[INFORMATION — start]

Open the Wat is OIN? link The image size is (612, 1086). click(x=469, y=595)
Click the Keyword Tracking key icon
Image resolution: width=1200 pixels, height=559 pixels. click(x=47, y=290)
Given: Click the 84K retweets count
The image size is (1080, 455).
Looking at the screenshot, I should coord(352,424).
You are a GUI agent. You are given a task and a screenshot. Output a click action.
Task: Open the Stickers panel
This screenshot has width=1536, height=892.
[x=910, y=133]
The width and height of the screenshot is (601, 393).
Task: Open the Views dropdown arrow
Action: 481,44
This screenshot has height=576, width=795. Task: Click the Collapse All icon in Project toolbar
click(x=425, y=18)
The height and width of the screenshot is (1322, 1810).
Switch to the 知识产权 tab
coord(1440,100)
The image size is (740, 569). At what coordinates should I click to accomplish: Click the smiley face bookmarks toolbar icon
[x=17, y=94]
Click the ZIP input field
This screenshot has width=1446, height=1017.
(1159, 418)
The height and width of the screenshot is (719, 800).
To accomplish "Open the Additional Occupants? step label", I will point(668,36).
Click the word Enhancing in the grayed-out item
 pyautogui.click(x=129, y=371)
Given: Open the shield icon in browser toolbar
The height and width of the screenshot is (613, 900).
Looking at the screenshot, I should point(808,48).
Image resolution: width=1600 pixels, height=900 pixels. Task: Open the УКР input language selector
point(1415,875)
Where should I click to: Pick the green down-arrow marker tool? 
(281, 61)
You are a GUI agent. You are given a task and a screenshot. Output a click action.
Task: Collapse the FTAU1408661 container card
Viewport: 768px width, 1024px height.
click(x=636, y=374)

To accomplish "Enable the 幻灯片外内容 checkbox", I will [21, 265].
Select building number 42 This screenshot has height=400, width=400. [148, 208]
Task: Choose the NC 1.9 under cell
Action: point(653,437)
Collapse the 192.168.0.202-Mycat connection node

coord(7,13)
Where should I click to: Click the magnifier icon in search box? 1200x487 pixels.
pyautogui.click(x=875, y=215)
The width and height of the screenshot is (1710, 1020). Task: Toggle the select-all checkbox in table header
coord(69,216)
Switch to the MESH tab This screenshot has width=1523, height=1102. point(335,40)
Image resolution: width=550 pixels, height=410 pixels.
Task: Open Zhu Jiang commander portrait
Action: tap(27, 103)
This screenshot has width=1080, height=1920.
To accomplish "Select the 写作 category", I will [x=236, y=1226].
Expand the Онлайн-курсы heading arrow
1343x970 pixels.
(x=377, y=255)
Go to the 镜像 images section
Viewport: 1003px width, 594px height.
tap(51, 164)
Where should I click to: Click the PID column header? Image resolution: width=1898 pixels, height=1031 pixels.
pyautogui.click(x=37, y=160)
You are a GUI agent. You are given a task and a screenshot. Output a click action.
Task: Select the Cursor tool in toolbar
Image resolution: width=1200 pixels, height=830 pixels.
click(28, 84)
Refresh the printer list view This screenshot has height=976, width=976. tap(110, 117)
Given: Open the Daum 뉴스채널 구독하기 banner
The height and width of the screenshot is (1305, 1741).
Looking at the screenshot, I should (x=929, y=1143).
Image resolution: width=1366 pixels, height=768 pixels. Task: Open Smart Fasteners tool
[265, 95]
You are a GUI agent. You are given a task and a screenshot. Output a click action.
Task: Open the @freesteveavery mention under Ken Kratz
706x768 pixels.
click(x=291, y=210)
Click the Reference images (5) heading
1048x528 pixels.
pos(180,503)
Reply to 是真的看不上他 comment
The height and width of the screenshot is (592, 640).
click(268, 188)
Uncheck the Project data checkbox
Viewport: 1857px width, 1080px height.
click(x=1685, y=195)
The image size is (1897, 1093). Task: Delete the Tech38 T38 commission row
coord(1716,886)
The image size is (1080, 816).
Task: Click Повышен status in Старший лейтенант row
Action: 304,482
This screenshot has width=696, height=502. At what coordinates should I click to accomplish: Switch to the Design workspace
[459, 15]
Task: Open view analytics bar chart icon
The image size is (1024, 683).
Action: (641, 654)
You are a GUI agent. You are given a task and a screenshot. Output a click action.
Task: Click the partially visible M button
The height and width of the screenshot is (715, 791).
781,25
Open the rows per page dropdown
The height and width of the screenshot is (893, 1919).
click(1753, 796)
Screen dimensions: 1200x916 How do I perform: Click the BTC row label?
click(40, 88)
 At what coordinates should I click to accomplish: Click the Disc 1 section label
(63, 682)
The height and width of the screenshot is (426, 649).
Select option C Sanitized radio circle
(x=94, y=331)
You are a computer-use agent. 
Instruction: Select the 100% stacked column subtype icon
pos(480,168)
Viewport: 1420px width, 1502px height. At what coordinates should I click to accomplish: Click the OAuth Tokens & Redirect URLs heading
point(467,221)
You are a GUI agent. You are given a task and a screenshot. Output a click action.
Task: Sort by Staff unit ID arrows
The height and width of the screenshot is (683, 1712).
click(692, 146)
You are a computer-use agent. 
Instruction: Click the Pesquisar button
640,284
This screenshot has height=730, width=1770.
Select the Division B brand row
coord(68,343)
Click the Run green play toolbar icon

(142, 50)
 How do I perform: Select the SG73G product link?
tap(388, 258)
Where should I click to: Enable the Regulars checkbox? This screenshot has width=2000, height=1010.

[INFORMATION — finish]

AIM OF THE EXERCISE
From the entries above, restate word for word the lines from the line containing "Where should I click to: Click the magnifier" to the line containing "Task: Click the partially visible M button", both ends included, and nothing more.

RESPONSE
Where should I click to: Click the magnifier icon in search box? 1200x487 pixels.
pyautogui.click(x=875, y=215)
The width and height of the screenshot is (1710, 1020). Task: Toggle the select-all checkbox in table header
coord(69,216)
Switch to the MESH tab This screenshot has width=1523, height=1102. point(335,40)
Image resolution: width=550 pixels, height=410 pixels.
Task: Open Zhu Jiang commander portrait
Action: tap(27, 103)
This screenshot has width=1080, height=1920.
To accomplish "Select the 写作 category", I will [x=236, y=1226].
Expand the Онлайн-курсы heading arrow
1343x970 pixels.
(x=377, y=255)
Go to the 镜像 images section
Viewport: 1003px width, 594px height.
tap(51, 164)
Where should I click to: Click the PID column header? Image resolution: width=1898 pixels, height=1031 pixels.
pyautogui.click(x=37, y=160)
You are a GUI agent. You are given a task and a screenshot. Output a click action.
Task: Select the Cursor tool in toolbar
Image resolution: width=1200 pixels, height=830 pixels.
click(28, 84)
Refresh the printer list view This screenshot has height=976, width=976. tap(110, 117)
Given: Open the Daum 뉴스채널 구독하기 banner
The height and width of the screenshot is (1305, 1741).
Looking at the screenshot, I should (x=929, y=1143).
Image resolution: width=1366 pixels, height=768 pixels. Task: Open Smart Fasteners tool
[265, 95]
You are a GUI agent. You are given a task and a screenshot. Output a click action.
Task: Open the @freesteveavery mention under Ken Kratz
706x768 pixels.
click(x=291, y=210)
Click the Reference images (5) heading
1048x528 pixels.
pos(180,503)
Reply to 是真的看不上他 comment
The height and width of the screenshot is (592, 640).
click(268, 188)
Uncheck the Project data checkbox
Viewport: 1857px width, 1080px height.
click(x=1685, y=195)
The image size is (1897, 1093). Task: Delete the Tech38 T38 commission row
coord(1716,886)
The image size is (1080, 816).
Task: Click Повышен status in Старший лейтенант row
Action: 304,482
This screenshot has width=696, height=502. At what coordinates should I click to accomplish: Switch to the Design workspace
[459, 15]
Task: Open view analytics bar chart icon
The image size is (1024, 683).
Action: (641, 654)
You are a GUI agent. You are given a task and a screenshot. Output a click action.
Task: Click the partially visible M button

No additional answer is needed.